PROBLEM REQUIREMENTS
Could the lines from the line bearing "Task: Click the" to the end of the records below be copied exactly, with the pictures left out and no other lines added?

╭─ MATERIAL FOR THIS EXERCISE

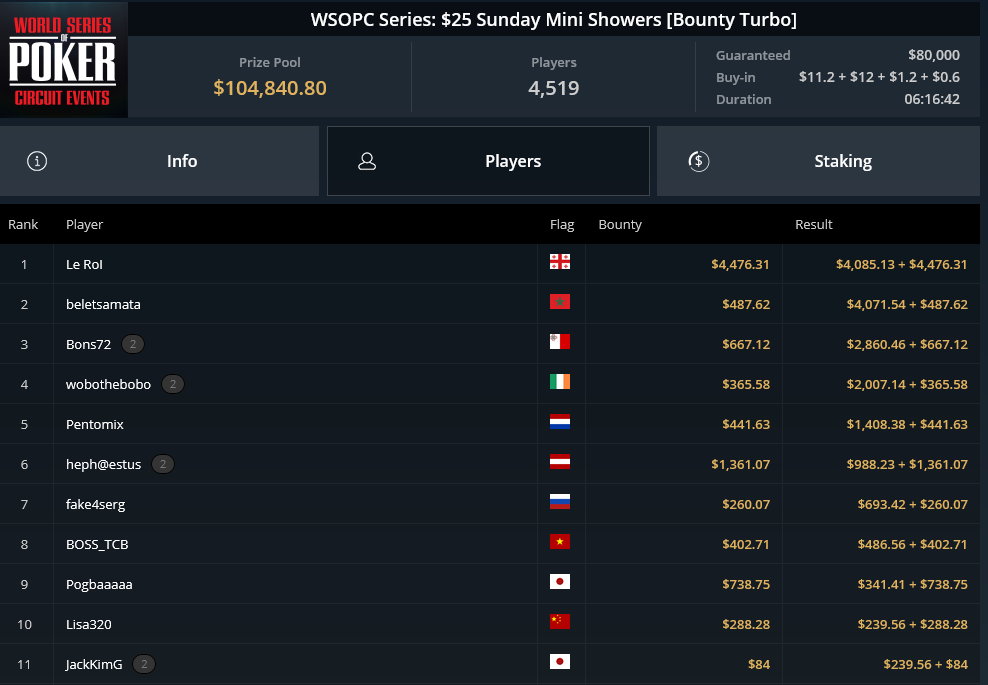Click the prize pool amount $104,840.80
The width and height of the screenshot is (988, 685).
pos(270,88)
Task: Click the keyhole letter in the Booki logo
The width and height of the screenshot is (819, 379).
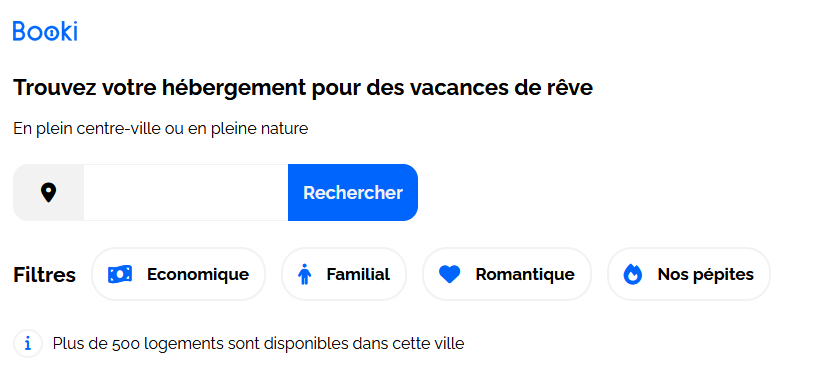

╰─

WRITTEN ANSWER
Task: Click the keyhole letter in the Booki logo
The width and height of the screenshot is (819, 379).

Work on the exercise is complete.